RECORDED INFORMATION:

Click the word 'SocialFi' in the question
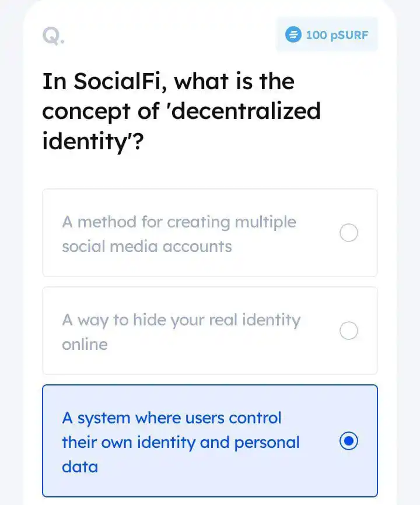Screen dimensions: 420x505 pyautogui.click(x=117, y=82)
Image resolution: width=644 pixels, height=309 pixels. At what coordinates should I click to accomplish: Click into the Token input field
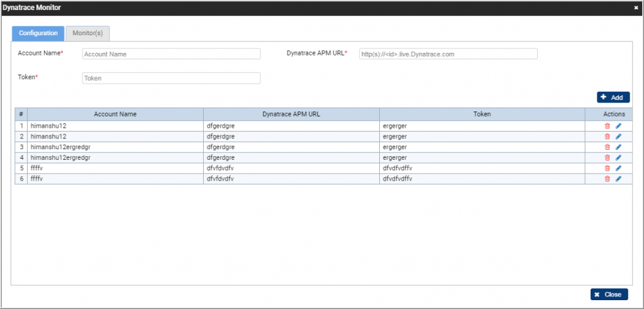[171, 79]
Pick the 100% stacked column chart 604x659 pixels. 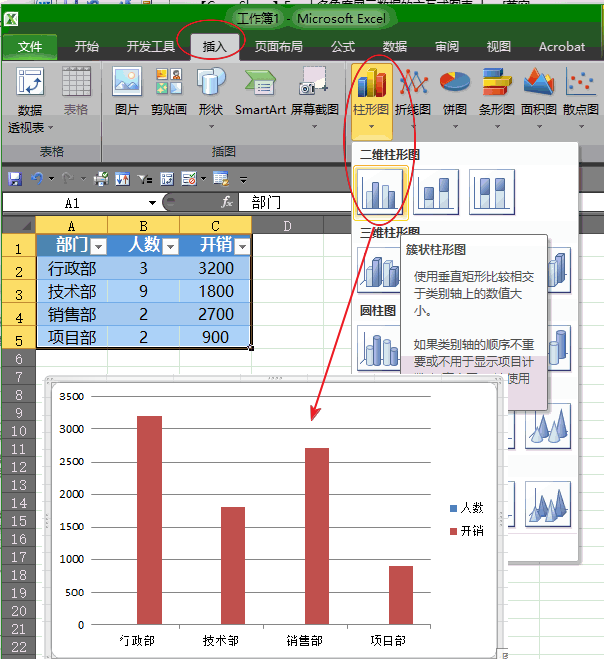[x=492, y=191]
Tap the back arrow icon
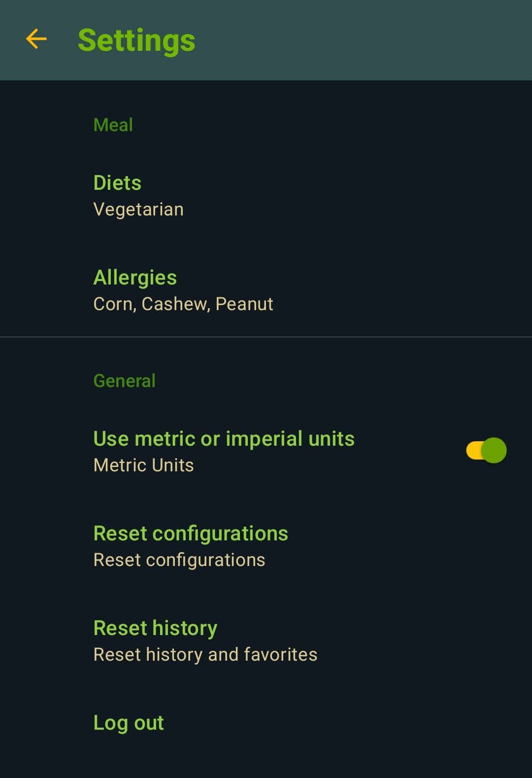 tap(36, 39)
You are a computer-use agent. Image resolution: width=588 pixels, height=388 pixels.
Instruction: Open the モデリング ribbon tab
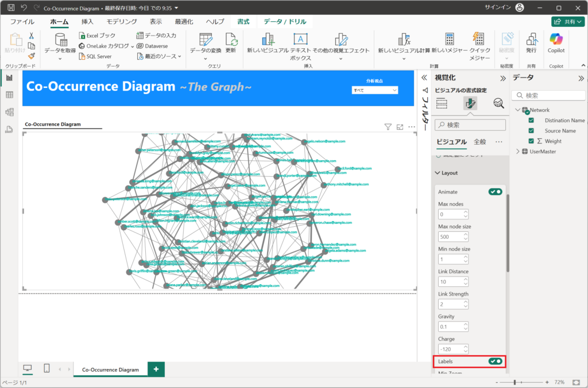(x=122, y=22)
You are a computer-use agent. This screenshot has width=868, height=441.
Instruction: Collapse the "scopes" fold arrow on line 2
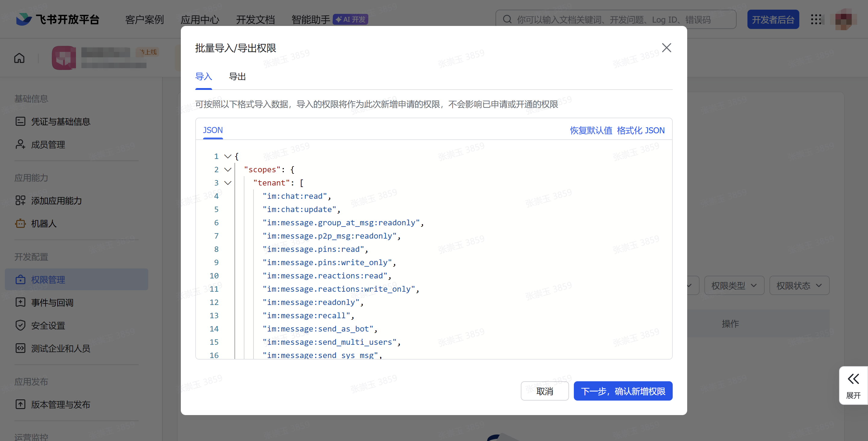click(x=228, y=169)
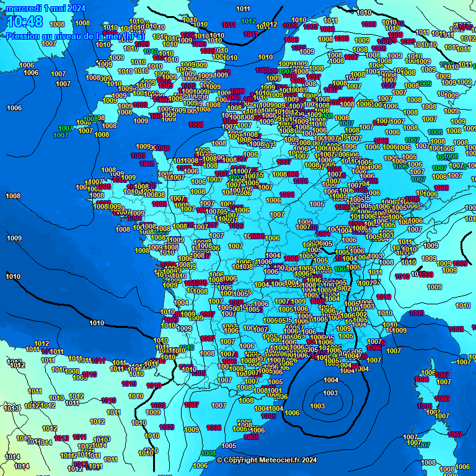Open the Copyright Meteociel.fr 2024 credit
476x476 pixels.
click(267, 460)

YOUR TASK: Render the rows as a JSON list of strings, one string per line and no blank lines, beginning at the line that has "You are a computer-use agent. This" and stopping after the last line of the rows. Leave the pictures out of the answer.

ANSWER BELOW:
[
  "You are a computer-use agent. This screenshot has width=868, height=441.",
  "Instruction: Collapse the \"scopes\" fold arrow on line 2",
  "click(x=228, y=169)",
  "Open the Copyright Meteociel.fr 2024 credit",
  "476x476 pixels.",
  "click(267, 460)"
]